Mix of bruschette, four pieces, €9.50
Spaarndammerstraat 17, West (Spaarndammerbuurt)
+31 (0) 20 233 64 07
Opening hours: Monday-Sunday noon-midnight
Dutch Indonesians don’t think of breakfast as a culinary highlight. Lots of them barely eat or just skip it. At home my parents used to start their day with a Caballero cigarette and kopi tubruk, coffee with the coffee residue on the bottom. My mother made me eat a piece of bread with strawberry jam. She served it with her favourite ‘complaint’: ‘Adoe. In Holland draait alles om roti. Waarom, toch?’ (‘OMG. In Holland it’s all about bread. Why?’). No wonder that bread in the morning isn’t my idea of fun. But I try to start my day in a healthier way than my parents. Preferably with a salad composed by Dr ‘Feelgood’ Blend: organic kiwi, melon, apple, banana and goji berries and sweet-sour lactose-free coconut yogurt on top. What to drink with this vitamin c and anti-oxidants boost? A Dr Love, a mix of coconut milk, banana, honey and maca powder (powder of a Peruvian root), if you expect a smooth, Barry-White kind of a day. If it’s going to be just another rough day, call for a Dr Just Beet It instead: coconut milk, banana, pineapple, cauliflower, strawberry and bloody red beet.

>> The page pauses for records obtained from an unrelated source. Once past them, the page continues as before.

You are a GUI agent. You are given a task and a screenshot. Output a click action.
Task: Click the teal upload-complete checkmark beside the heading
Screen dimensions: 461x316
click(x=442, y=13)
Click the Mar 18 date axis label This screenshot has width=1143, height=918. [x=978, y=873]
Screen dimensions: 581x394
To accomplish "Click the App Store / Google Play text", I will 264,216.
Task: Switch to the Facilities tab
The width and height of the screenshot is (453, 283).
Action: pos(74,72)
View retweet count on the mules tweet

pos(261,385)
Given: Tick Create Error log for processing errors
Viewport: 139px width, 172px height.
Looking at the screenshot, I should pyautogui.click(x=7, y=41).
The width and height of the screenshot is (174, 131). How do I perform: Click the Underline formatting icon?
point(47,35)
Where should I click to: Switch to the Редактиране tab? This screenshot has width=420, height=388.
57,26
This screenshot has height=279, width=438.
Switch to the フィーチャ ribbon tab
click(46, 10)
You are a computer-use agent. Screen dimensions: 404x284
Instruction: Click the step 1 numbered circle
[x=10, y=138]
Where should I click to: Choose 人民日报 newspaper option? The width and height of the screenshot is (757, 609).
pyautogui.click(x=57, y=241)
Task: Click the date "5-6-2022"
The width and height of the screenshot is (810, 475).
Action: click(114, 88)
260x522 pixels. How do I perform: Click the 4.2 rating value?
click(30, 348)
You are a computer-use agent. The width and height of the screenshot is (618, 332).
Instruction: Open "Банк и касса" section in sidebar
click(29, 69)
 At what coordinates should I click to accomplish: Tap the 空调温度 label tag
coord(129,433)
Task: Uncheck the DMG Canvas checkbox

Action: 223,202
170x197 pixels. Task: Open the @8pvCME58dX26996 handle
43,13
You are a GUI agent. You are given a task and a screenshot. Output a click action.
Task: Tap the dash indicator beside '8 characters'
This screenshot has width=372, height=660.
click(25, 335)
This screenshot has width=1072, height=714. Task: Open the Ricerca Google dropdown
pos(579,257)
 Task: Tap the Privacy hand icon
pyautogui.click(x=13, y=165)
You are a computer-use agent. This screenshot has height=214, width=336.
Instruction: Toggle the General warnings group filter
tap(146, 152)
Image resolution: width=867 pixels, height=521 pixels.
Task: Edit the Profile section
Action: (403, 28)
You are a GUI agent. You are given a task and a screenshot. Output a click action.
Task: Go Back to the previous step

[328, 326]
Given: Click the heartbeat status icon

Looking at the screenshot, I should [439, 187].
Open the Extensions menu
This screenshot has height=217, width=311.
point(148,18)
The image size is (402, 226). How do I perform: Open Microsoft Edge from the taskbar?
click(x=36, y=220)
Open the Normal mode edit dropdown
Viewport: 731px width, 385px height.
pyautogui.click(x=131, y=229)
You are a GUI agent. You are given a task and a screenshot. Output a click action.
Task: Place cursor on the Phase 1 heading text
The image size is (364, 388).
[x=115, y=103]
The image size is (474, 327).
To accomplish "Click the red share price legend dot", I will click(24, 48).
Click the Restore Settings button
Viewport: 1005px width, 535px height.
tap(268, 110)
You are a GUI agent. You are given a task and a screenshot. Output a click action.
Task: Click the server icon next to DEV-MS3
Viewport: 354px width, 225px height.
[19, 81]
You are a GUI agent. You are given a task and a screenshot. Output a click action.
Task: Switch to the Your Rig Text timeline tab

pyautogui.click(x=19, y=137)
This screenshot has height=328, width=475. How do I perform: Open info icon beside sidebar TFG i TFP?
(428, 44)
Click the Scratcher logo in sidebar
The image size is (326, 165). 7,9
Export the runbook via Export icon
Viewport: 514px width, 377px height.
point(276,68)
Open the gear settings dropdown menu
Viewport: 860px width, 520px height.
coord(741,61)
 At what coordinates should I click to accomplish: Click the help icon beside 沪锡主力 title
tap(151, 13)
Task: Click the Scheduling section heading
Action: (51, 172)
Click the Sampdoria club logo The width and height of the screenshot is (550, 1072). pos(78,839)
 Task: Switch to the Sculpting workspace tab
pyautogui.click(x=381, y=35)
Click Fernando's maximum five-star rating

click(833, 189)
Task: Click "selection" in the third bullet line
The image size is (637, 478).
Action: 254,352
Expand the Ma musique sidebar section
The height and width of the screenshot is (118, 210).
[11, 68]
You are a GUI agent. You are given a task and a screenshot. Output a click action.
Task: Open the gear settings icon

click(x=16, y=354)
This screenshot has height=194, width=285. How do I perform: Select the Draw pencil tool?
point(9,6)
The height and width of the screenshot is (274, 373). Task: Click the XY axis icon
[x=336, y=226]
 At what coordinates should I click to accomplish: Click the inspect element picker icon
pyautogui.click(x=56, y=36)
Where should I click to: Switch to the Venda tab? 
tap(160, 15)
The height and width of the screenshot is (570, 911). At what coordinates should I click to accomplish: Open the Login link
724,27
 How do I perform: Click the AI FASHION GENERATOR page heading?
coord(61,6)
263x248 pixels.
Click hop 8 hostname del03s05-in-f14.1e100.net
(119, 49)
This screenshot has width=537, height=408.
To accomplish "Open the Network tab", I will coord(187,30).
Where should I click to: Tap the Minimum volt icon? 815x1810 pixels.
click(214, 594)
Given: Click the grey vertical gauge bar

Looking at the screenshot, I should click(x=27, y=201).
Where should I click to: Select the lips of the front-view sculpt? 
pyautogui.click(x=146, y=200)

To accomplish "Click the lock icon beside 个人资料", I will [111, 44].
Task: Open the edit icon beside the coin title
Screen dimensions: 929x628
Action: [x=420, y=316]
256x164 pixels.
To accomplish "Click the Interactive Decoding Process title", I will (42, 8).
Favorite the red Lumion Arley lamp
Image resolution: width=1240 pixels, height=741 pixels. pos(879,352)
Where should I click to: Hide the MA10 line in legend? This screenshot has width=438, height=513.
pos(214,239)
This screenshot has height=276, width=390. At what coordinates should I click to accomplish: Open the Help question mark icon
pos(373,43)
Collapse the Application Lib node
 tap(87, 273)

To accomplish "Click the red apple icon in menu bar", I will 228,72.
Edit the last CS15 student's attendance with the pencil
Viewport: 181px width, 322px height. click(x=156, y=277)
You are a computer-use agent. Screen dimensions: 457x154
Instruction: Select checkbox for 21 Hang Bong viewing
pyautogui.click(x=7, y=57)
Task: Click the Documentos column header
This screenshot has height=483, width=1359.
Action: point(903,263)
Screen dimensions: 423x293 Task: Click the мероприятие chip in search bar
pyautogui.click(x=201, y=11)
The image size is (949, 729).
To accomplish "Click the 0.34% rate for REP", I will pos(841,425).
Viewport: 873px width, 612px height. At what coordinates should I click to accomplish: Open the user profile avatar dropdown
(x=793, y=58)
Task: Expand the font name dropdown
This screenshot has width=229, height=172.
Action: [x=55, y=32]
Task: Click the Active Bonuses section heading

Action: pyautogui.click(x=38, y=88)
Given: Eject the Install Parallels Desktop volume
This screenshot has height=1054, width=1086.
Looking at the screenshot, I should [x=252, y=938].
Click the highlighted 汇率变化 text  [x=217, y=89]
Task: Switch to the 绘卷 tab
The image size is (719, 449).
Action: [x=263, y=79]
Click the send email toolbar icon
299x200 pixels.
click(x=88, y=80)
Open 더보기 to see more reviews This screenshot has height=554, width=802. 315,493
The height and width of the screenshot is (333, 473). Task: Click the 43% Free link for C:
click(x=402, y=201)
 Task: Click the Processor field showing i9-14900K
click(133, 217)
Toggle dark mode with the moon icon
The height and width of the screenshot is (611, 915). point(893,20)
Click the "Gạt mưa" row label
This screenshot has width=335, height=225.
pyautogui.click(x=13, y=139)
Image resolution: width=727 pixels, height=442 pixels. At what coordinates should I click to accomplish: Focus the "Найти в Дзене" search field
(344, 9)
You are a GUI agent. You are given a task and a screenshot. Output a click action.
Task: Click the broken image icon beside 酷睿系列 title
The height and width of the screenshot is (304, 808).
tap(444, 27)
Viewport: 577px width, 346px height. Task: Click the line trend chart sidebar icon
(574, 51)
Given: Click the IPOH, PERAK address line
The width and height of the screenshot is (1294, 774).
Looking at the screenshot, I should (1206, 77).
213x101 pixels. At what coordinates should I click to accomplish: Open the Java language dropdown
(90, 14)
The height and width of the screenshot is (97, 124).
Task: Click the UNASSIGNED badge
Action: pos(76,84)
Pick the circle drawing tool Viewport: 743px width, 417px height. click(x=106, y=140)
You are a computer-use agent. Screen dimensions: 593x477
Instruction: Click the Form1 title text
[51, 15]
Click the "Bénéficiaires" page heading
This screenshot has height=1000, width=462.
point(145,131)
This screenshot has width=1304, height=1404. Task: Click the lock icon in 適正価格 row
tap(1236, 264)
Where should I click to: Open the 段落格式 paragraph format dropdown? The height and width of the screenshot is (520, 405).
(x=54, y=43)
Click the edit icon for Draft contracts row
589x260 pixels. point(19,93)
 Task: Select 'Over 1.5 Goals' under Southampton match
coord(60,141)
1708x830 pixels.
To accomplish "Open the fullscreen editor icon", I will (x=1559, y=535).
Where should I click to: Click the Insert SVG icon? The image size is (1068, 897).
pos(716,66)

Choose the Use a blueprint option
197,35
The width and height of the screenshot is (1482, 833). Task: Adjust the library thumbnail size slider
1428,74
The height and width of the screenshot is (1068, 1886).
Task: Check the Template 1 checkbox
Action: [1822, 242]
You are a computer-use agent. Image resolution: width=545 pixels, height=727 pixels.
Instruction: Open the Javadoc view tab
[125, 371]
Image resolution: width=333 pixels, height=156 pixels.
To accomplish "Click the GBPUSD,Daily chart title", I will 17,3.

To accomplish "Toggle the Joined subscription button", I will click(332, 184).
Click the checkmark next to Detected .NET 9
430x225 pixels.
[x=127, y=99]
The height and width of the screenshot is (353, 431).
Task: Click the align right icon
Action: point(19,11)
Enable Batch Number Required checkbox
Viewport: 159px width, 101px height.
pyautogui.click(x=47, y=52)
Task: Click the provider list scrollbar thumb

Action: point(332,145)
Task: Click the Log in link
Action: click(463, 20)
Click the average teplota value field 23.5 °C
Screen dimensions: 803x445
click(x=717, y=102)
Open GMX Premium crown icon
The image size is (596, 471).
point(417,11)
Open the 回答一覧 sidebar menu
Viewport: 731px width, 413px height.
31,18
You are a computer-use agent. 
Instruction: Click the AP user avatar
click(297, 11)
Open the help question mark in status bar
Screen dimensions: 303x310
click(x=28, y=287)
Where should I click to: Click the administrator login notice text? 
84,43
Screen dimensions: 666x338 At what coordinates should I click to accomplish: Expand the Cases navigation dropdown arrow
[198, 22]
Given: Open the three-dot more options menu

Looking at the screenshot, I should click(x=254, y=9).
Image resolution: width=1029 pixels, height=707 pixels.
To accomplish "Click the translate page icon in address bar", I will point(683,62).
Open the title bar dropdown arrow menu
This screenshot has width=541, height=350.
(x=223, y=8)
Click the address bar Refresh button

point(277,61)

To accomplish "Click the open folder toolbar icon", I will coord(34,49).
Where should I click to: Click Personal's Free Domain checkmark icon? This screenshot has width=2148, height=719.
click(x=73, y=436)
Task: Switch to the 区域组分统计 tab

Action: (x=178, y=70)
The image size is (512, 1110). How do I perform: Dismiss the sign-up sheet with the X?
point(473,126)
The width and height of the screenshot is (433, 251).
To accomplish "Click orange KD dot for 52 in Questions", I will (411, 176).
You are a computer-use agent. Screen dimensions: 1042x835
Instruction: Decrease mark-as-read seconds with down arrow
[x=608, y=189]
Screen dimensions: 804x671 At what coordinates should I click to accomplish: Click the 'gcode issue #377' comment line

Fruit salad with coconut yogurt, one portion, €6.50
Herenstraat 23, City Centre
+31 (0) 20 528 7920
Opening hours: Monday-Friday 7.30am-6pm, Saturday-Sunday 10am-6pm
As a proper Dutch Indonesian my mother made her own chili pastes. When she did that she sat on her knees, put an oelekan (mortar) on the floor and crushed the ingredients with a pestle. Same procedure when she had to squash the maize kernels to make perkedel jagung (corn patties). Her eyes wide open, completely focused on the ingredients, the pestle used as a sledgehammer. When a friend saw her doing that he looked at her in awe. His eyes said: ‘FREAKY’. I realized then this wasn’t common practice in Dutch households. My mother was different. Which meant that I was different too – the last thing you want to be as a seven year old. Right now I would love her to use the oelekan in front of the whole world. Especially to make me her superb corn patties. Unfortunately she’s too frail to do so. My alternative: the corn patties of Toko Muji. The owner of this Indonesian restaurant and takeaway was born in Surabaya (East Java) and cooks according to the recipes of his grandmother. His perkedel jagung is just one of the many examples of his culinary skills. Unlike cooks of other toko’s Muji does not hide the corn under a mountain of flour. One bite and you taste exactly what you want to taste: sweet corn, together with celery and a touch of garlic.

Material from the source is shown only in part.